WHAT YOU HAVE TO DO »
An exact copy of every record is the expected answer.

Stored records
────────────────────

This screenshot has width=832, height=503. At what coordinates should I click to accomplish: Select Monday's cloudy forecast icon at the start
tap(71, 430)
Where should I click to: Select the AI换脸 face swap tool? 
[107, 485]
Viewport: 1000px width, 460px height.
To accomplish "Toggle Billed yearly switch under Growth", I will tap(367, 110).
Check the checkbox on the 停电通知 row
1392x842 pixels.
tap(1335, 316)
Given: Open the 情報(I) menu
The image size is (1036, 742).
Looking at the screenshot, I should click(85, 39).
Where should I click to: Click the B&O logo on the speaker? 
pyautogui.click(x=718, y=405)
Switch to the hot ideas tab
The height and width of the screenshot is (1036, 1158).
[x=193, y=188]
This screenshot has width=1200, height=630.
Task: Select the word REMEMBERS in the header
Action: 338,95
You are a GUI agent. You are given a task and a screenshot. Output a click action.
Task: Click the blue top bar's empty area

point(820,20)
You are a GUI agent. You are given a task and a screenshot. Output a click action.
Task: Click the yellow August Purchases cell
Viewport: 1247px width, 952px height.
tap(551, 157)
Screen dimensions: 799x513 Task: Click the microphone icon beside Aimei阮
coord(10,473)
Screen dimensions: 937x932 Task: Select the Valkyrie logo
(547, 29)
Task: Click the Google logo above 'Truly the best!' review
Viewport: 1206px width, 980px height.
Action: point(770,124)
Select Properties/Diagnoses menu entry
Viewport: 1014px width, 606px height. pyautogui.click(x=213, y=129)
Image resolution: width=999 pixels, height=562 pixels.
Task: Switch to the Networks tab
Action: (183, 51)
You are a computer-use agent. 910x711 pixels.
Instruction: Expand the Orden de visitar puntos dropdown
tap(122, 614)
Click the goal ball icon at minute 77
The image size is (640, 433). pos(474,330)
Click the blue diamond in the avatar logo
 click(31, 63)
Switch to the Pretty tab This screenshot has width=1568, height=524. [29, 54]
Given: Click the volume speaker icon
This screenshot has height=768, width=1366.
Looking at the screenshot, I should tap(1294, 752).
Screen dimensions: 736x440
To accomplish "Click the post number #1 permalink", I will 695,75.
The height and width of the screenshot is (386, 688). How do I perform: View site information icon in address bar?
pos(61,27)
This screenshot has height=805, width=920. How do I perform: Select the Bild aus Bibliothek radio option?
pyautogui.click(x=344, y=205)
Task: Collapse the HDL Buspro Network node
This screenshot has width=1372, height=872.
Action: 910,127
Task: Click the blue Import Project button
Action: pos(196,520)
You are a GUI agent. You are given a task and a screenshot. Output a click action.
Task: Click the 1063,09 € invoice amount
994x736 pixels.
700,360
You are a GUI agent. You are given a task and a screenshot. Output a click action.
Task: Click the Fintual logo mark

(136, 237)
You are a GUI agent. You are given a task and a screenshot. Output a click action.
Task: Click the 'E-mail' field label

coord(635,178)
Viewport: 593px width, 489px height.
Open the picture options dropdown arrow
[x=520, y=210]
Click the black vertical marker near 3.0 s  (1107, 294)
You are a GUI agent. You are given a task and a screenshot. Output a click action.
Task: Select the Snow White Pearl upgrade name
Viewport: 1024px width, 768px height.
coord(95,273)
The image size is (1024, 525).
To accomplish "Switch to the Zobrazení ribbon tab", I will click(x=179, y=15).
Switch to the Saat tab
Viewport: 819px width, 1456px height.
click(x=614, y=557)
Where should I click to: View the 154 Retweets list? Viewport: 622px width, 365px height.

────────────────────

ANSWER AREA »
This screenshot has width=832, height=503. At what coordinates should I click to accomplish: Select Monday's cloudy forecast icon at the start
tap(71, 430)
Where should I click to: Select the AI换脸 face swap tool? 
[107, 485]
Viewport: 1000px width, 460px height.
To accomplish "Toggle Billed yearly switch under Growth", I will tap(367, 110).
Check the checkbox on the 停电通知 row
1392x842 pixels.
tap(1335, 316)
Given: Open the 情報(I) menu
The image size is (1036, 742).
Looking at the screenshot, I should click(85, 39).
Where should I click to: Click the B&O logo on the speaker? 
pyautogui.click(x=718, y=405)
Switch to the hot ideas tab
The height and width of the screenshot is (1036, 1158).
[x=193, y=188]
This screenshot has width=1200, height=630.
Task: Select the word REMEMBERS in the header
Action: 338,95
You are a GUI agent. You are given a task and a screenshot. Output a click action.
Task: Click the blue top bar's empty area

point(820,20)
You are a GUI agent. You are given a task and a screenshot. Output a click action.
Task: Click the yellow August Purchases cell
Viewport: 1247px width, 952px height.
tap(551, 157)
Screen dimensions: 799x513 Task: Click the microphone icon beside Aimei阮
coord(10,473)
Screen dimensions: 937x932 Task: Select the Valkyrie logo
(547, 29)
Task: Click the Google logo above 'Truly the best!' review
Viewport: 1206px width, 980px height.
Action: point(770,124)
Select Properties/Diagnoses menu entry
Viewport: 1014px width, 606px height. pyautogui.click(x=213, y=129)
Image resolution: width=999 pixels, height=562 pixels.
Task: Switch to the Networks tab
Action: (183, 51)
You are a computer-use agent. 910x711 pixels.
Instruction: Expand the Orden de visitar puntos dropdown
tap(122, 614)
Click the goal ball icon at minute 77
The image size is (640, 433). pos(474,330)
Click the blue diamond in the avatar logo
 click(31, 63)
Switch to the Pretty tab This screenshot has width=1568, height=524. [29, 54]
Given: Click the volume speaker icon
This screenshot has height=768, width=1366.
Looking at the screenshot, I should tap(1294, 752).
Screen dimensions: 736x440
To accomplish "Click the post number #1 permalink", I will 695,75.
The height and width of the screenshot is (386, 688). How do I perform: View site information icon in address bar?
pos(61,27)
This screenshot has height=805, width=920. How do I perform: Select the Bild aus Bibliothek radio option?
pyautogui.click(x=344, y=205)
Task: Collapse the HDL Buspro Network node
This screenshot has width=1372, height=872.
Action: 910,127
Task: Click the blue Import Project button
Action: pos(196,520)
You are a GUI agent. You are given a task and a screenshot. Output a click action.
Task: Click the 1063,09 € invoice amount
994x736 pixels.
700,360
You are a GUI agent. You are given a task and a screenshot. Output a click action.
Task: Click the Fintual logo mark

(136, 237)
You are a GUI agent. You are given a task and a screenshot. Output a click action.
Task: Click the 'E-mail' field label

coord(635,178)
Viewport: 593px width, 489px height.
Open the picture options dropdown arrow
[x=520, y=210]
Click the black vertical marker near 3.0 s  (1107, 294)
You are a GUI agent. You are given a task and a screenshot. Output a click action.
Task: Select the Snow White Pearl upgrade name
Viewport: 1024px width, 768px height.
coord(95,273)
The image size is (1024, 525).
To accomplish "Switch to the Zobrazení ribbon tab", I will click(x=179, y=15).
Switch to the Saat tab
Viewport: 819px width, 1456px height.
click(x=614, y=557)
Where should I click to: View the 154 Retweets list? Viewport: 622px width, 365px height.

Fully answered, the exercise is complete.